Paralisia facial bilateral em jovem após meningite meningocócica associada a infecção herpética

CLINICAL/SCIENTIFIC NOTE

Bilateral facial palsy in a young patient after meningococcal meningitis, associated to herpetic infection

Paralisia facial bilateral em jovem após meningite meningocócica associada a infecção herpética

Edna QuintasI, Antónia SilvaII; António SarmentoI

IDepartment of Infectious Diseases, Medical School, University of Porto, Portugal

IIDepartment of Neurology, Medical School, University of Porto, Portugal

Bilateral facial palsy is a rare clinical entity, which is often a special finding of a systemic disease, occurring in 0.3% to 2.0% of facial palsy cases1,2. Many of them are potentially life-threatening, and therefore the condition requires urgent medical intervention. Bacterial meningitis, Lyme Disease, (Bannwarth syndrome), syphilis, infectious mononucleosis, Guillan Barré syndrome, leukemia, sarcoidosis, Mobius syndrome are the most common cause of bilateral facial paralysis3,4.

In this paper, we present a case of a previously healthy in young woman, who was hospitalized with symptoms of meningitis associated with herpetic infection.

CASE

A 16-year-old female without history of previous medication or illness presented to her primary care physician with a 1-day history of severe headache. One day later she presented with fever, nausea, vomiting, photophobia, meningeal signs and petichial skin bruising.

She was hospitalized due to probable meningococcal meningitis.

Past medical history - No medical or significant history. Vaccination schedule in order (as recommended by the National Plan of Vaccination).

Medication - No medication habits.

Allergies to medication - Not of her knowledge.

Family history - No relevant family medical history.

Social history - Student, no recent contact with ill colleagues, no contact with animals, no recent travels, does not smoke/drink and takes no illicit drugs.

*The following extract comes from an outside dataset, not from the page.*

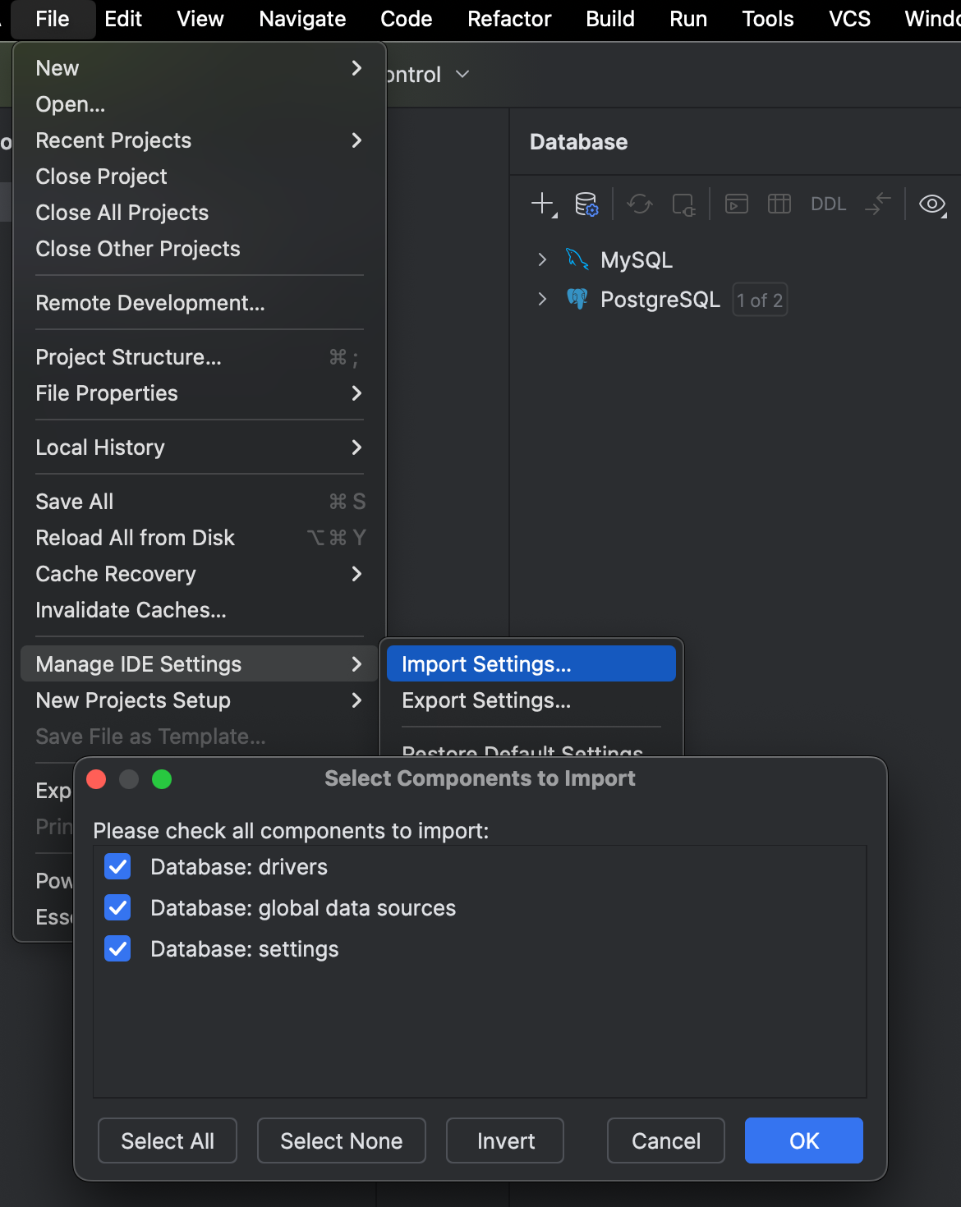The width and height of the screenshot is (961, 1207).
Task: Click the green zoom traffic light
Action: click(161, 779)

Physical examination - During examination, the patient was awake, alert and aware, her temperature was 36.7ºC/98.06ºF, pulse: 100/min, respiratory rate 18/min, SatO2: 100% (FiO2: 21%) and blood pressure: 113/79 mmHg. The eyes, ears, nose and throat were all normal. There was no parotid gland enlargement or adenomegaly. Heart and lung auscultation were normal. The abdomen was soft and nontender, without organomegaly, bowel sounds were normal. The relevant basic laboratoy valves are shown in Table 1.

Began empirical antibiotherapy with ceftriaxone 2 gr BID/IV and corticotherapy (dexamethasone). On the third day of her admission to the hospital the patient developed vesicular skin lesions on the left side of her face suggesting herpes and was treated with acyclovir topical five times a day.

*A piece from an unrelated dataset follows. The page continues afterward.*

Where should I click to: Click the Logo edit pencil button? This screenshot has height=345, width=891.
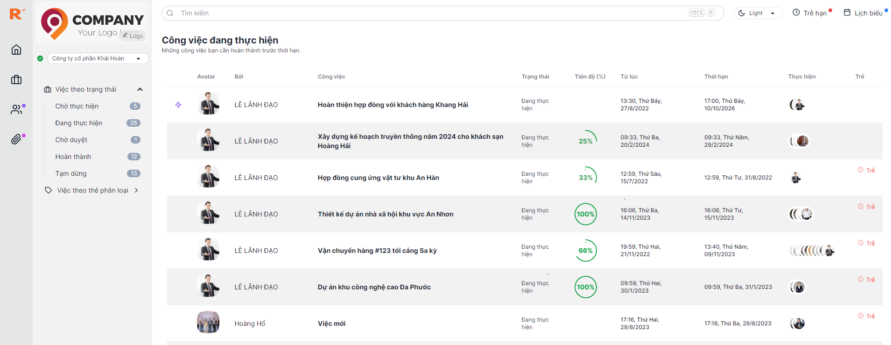(x=133, y=36)
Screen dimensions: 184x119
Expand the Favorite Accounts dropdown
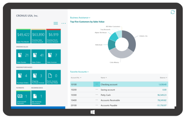(x=79, y=72)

From the previous CSF study no agent was isolated, except for Neisseria meningitidis. C-Reactive Protein DNA from Herpes simplex virus 1 and 2 (HSV1/2), Cytomegalovirus (CMV), Epstein-Barr (EBV), Varicella zoster virus (VZV), Mycoplasma pneumoniae (MP) and Mycobacterium tuberculosis were negative. The screening for RNA Enterovirus was also negative. The research for Borrelia burgdorferi, Wright reaction, Veneral Disease Research Laboratory test, Treponema pallidum hemagglutination, as well as for the direct and cultural mycobacteriological exam were negative. Table 2 shows the study results.

Antibodies to hepatitis virus C, HBs atg and the Human Immunodeficiency Virus (HIV) were negative. And so were ANA and ANCA.

After 7 days of therapy with ceftriaxone, she still complained of headache, did brain and ear computed tomography scan, that showed no abnormalities and repeated lumbar puncture.

The CSF analysis revealed white blood cell WBC 260/uL, a persisting high protein level of 1.07 g/L, glucose of 0.46 g/L.

A cervical echography and chest X-rays showed no abnormalities.

Ceftriaxone was changed to ampicillin for more 5 days. On the eleventh day of admission, the patient complained of difficulty in articulating some words, but showed no other signs and symptoms. The neurological examination was normal. After clinical recovery, she was discharged after 13 days of hospitalization.

One week later, she returned to the hospital with difficulty in opening her mouth and articulating words. She was examined by a neurologist and was admitted in the Neurological Department.

Neurological examination

Mental status - Alerted, oriented. Speech: difficulty in articulating words.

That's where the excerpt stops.